• EXERCISE
Among the lines of the data below, count those that hold the word "Open". Answer with the number alone.

+++ INPUT MATERIAL +++

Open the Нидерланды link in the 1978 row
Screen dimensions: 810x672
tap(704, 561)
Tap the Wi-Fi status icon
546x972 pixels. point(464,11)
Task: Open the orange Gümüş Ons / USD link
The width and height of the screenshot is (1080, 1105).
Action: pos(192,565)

+++
+++ INPUT MATERIAL +++

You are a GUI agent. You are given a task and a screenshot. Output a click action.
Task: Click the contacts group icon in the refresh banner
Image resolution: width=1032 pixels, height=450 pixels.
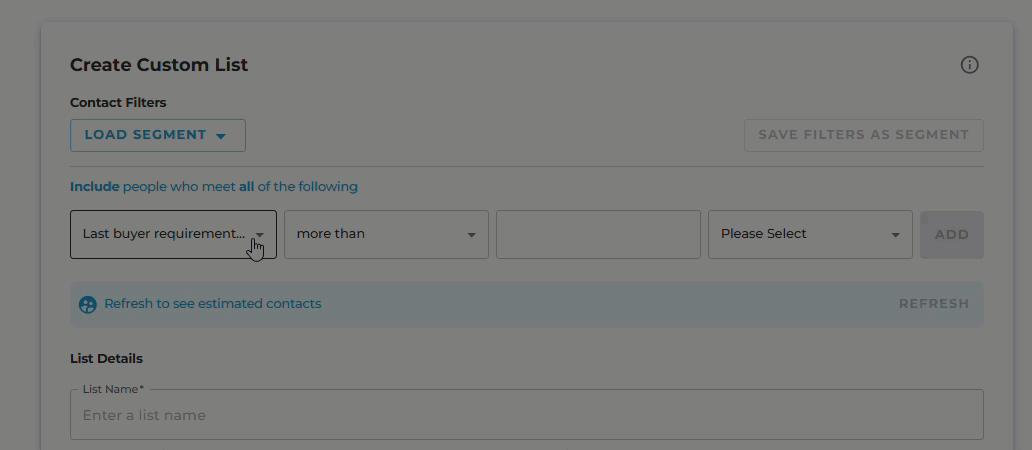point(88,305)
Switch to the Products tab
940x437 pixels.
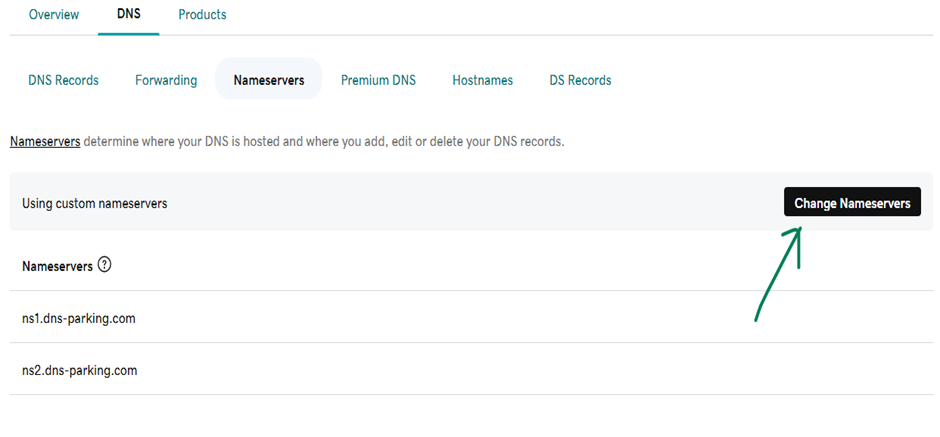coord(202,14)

+++

• TASK SOLUTION
2